Gerçekleri anlatmak ilk görevimiz. Açık gerçek ortada: Bu dönemde ne anlatırlarsa anlatsınlar, gerçekte Millet de Cumhur da bize aynı sömürü düzeninin başka biçimlerini vadediyor. Her iki seçenek de bütün kaynaklarımızın tamamının OSB’ler için yok edileceği bir ülke vadediyor. Her iki seçenek de bize daha düşük ücrete, daha güvencesiz, ölüm riskiyle çalışmaya mahkum olduğumu bir gelecek vaadediyor. Her iki seçenek de 300 dolar bandındaki asgari ücret için “Hayatınızı heba edin!” diyor. 

TÜSİAD, MÜSİAD, Cumhur ve Millet ittifaklarının sahip oldukları aynı meslek liseleri programı, gençler ve hatta çocuklar üzerindeki ortak neoliberal köleleştirme planlarını, aralarındaki işbirliğini iyi bir örnekle olarak ortaya koyuyor. 

Özetle, hiçbiri bize bir gelecek vaad etmiyor. Bunu en iyi “esnaf kurye” modeli ile manipüle edilmiş bir çalışma biçimine mecbur, karda teslimat yapmaya çalışırken ölen, 20’li yaşlarında, çoğu üniversiteden mezun kurye arkadaşlarımızdan biliyoruz. Bunu, 15 yaşında Organize Sanayi Bölgesi’nin ortasındaki sözde lisesinde, ya da taşrada bir fabrikanın dibine açılan meslek yüksek okullarında, patrona bedava zorunlu stajyerlik yaparken ölen kardeşlerimizden biliyoruz. Bunu borçlanmış, bütün aile birikimleri yağmalanmış, yine de sokakta kaldığı için üniversite okuyamamış, madene girmiş ve hiçbir önlem alınamadığı için yanarak ölmüş, yaşı bu yazıyı okuyanların muhtemelen çoğundan küçük maden işçilerinden biliyoruz. 
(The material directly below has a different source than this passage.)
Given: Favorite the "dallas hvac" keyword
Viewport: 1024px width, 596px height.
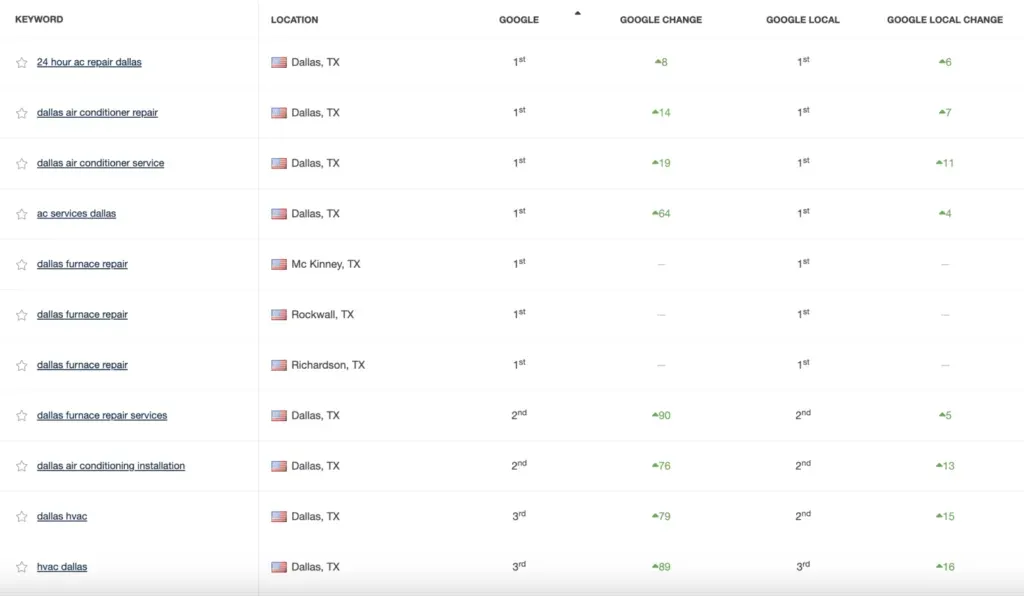Looking at the screenshot, I should coord(21,516).
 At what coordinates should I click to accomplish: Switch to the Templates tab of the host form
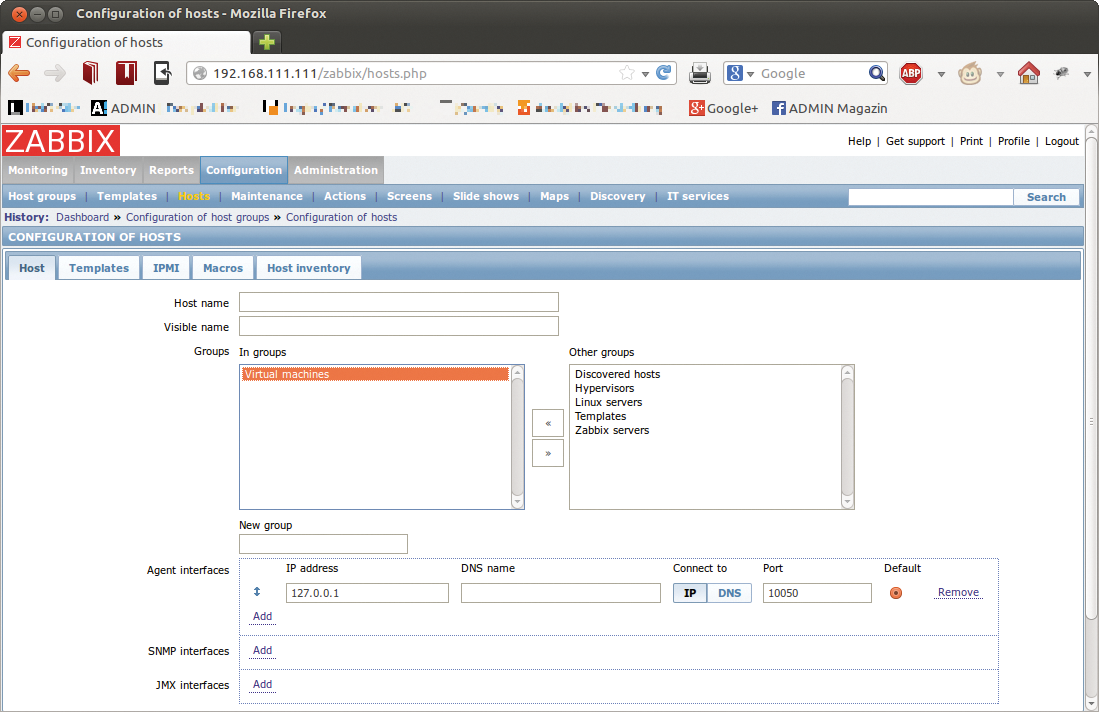click(98, 268)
Bugün yaşadığımız geleceksizliğin kurucu politikaları özetle bunlar. Bütün bu anlattıklarım sonucunda geleceksiz, diplomalı ama işsiz, üniversiteli ama işçiyiz. Yasaklarla dolu bir hayata mecbur edildik. Buradan kurtuluşun da bu büyük resmin bilgisiyle ve gerektirdikleriyle hareket etmekten geçtiğini düşünüyoruz.

Biz AKP’den öncesini yaşamamış bir nesiliz. Bütün bunları siyasi bir tespit olsun, kenarda dursun diye anlatmıyoruz. Şu zaman devrim yaparız, şunu yaparsak kesin olur da demiyoruz. Birlikte bir mücadele programı geliştirmek istiyoruz. Gençlik Konferansı’nı da bu mücadele programının yakın dönemli çalışmalarını somutlaştırmak üzere organize ettik. (Kararlar yakın zamanda duyurulacak)

Ama emin olduğumuz tek bir şey var. Geçen sene, o ilk gece #barınamıyoruz diyerek sokakta yatan 20 genç, 20’den binlere ulaştılar. Bu sadece tek ve basit bir örnek. Bir de onlarca gencin her birine güvenen onlarca gencin daha olduğu bir ağ yaratabildiğimizi düşünün, Türkiye’yi yerinden sallarız. En azından kendi hayatlarımızın neye benzeyeceğine ancak bu şekilde kendimiz karar veririz. Birlikte düşeriz, kalkarız, bir daha deneriz. Yine de geleceğimizi düşmanlarımız değil, biz inşa ederiz. Bizim yıllardır uykumuz kaçıyor, şimdi sıramızı uykumuzu kaçıranlara salalım.